**Zu erledigen:**
1. Welches Symbol schlägt ShadowMan im Forenthread über Symbole für „Interaktiv“ vor?
2. Nimm den Forenthread über Symbole für „Projekte“ und „Interaktiv“ am Ende wieder auf und schreib ihn weiter.

**Quelle:**
########

# Symbole stellvertretend für "Projekte" und "Interaktiv"



## Jens B. (22. August 2004)

Moin!

Der Betreff sagt schon fast alles - ich bräcuhte Symbole, die "Projekte" oder "Interaktiv" (Chat, Spiele...) symbolisieren.

Ich habe nämlich auf meiner Homepage auf jeder Seite ein Symbol als Hintergrund, z.B. den Umriss eines Hauses für die Home-Seite und das  §  für das Impressum (weil das ja Gesetzlich vorgeschrieben ist).

Ich hatte mir bereits eine Sprechblase für Interaktiv überlegt, da ich aber wahrscheinlich keinen Chat haben werde, würde sie nicht passen!

Mfg
loeff


----------



## ShadowMan (22. August 2004)

Hi du!

Mir fallen spontan 2 Dinge ein:

Projekte: Vielleicht 2 Blätter im TXT-Stil von Windows 

Interaktiv: Würden mir spontan Zahnräder einfallen, da man ja dann mitglied einer Gruppe ist und ohne ein Zahnrad läuft nichts mehr.

Lieben Gruß,
Manuel ;-]


----------



## Jens B. (22. August 2004)

########

**Bereitgestellte Daten:**

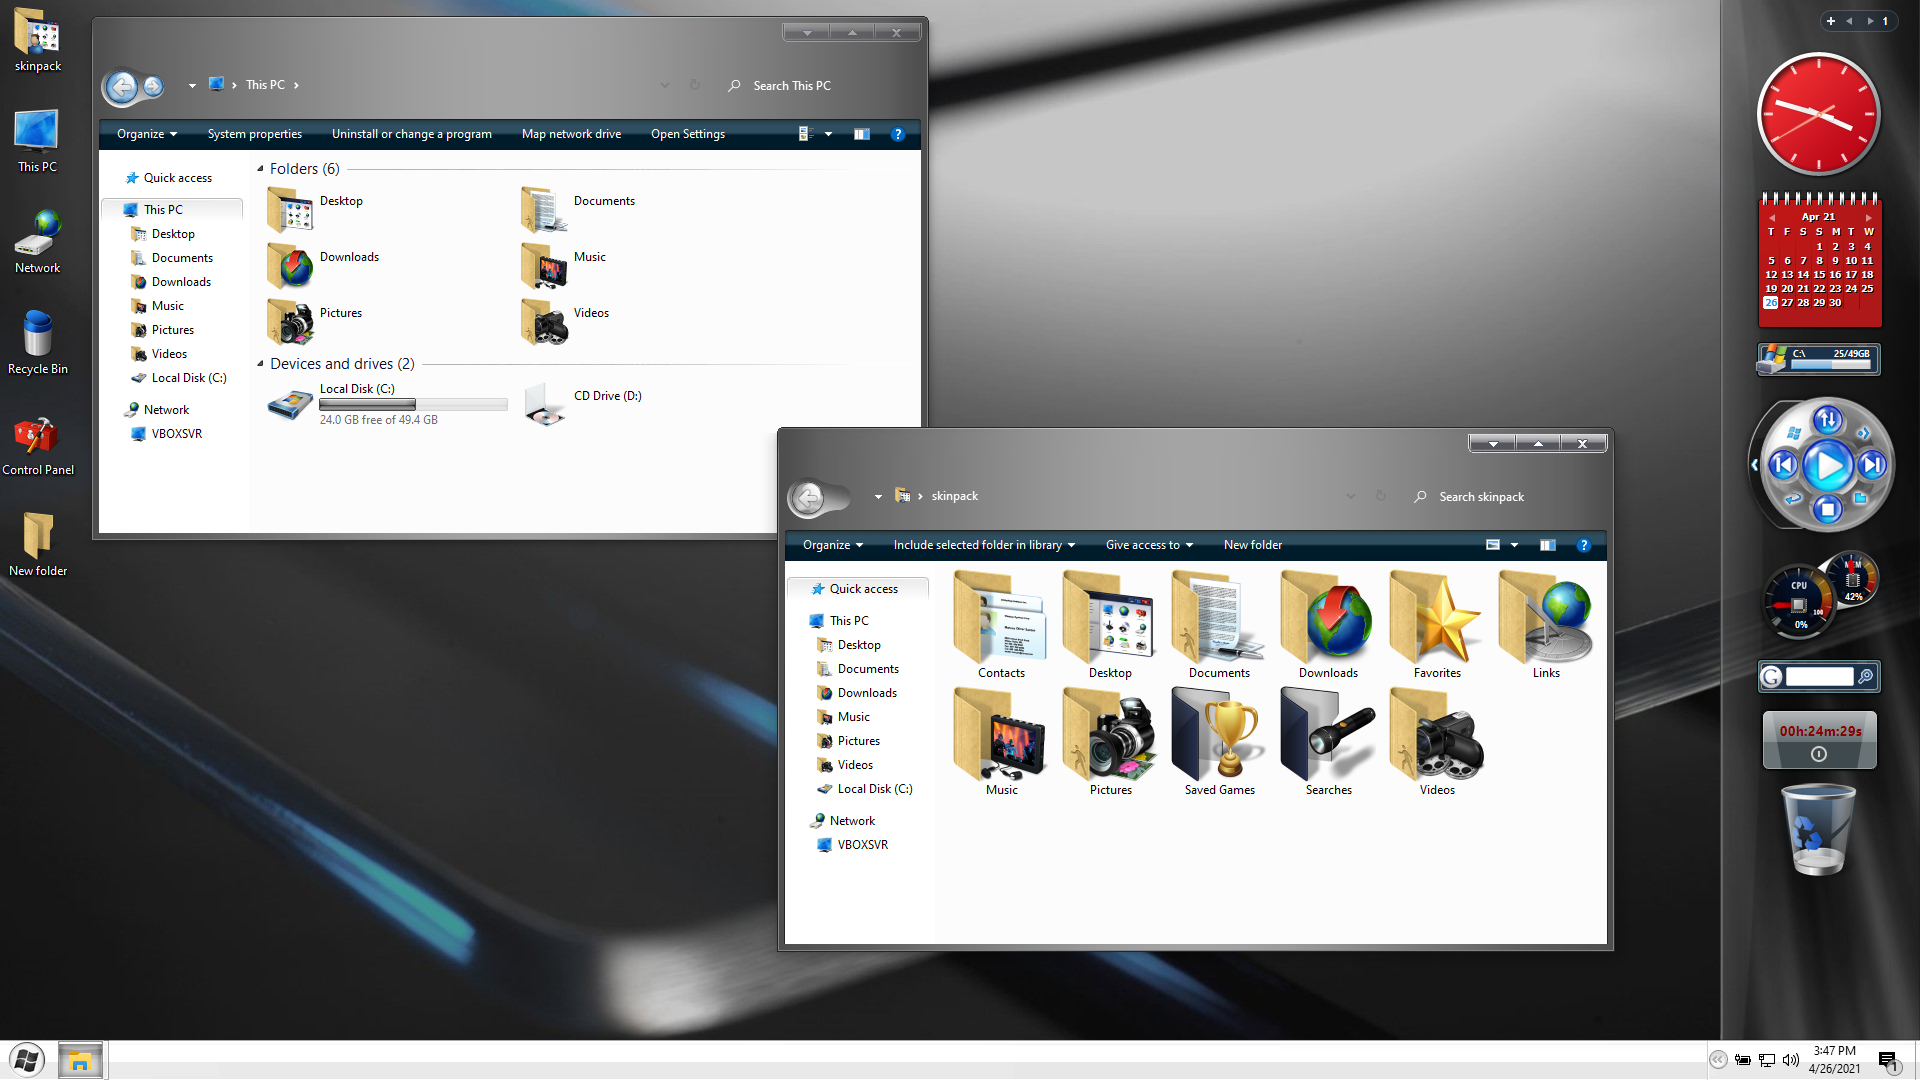Collapse the Devices and drives group
1920x1080 pixels.
pyautogui.click(x=261, y=364)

########

**Lösungen:**
1. Zahnräder

2.
Super, danke! Aber was meinst du mit



> Vielleicht 2 Blätter im TXT-Stil von Windows




Meinst du dieses "Logo" vom Editor ?


----------



## ShadowMan (22. August 2004)

Hi!

Einfach 2 Blätter mit ein paar dünnen Linien die die Schrift darstellen sollen 

Aber auf sowas hätte man auch leicht selbst kommen können oder?! *gg*
Was wären denn deine Ideen dafür gewesen oder ist dir dazu gar nichts eingefallen was du damit verbindest?

Manuel ;-]


----------



## Jens B. (23. August 2004)

Mir ist echt nichts eingefallen (ehrlich gesat versteh ich immernoch nicht, was Blätter mit Projekten zu tun haben ...  )


----------



## ShadowMan (23. August 2004)

Also ich verbinde Projekte auch mit Notizen, Skizzen usw.

Aber vielleicht fällt dir ja noch was besseres ein.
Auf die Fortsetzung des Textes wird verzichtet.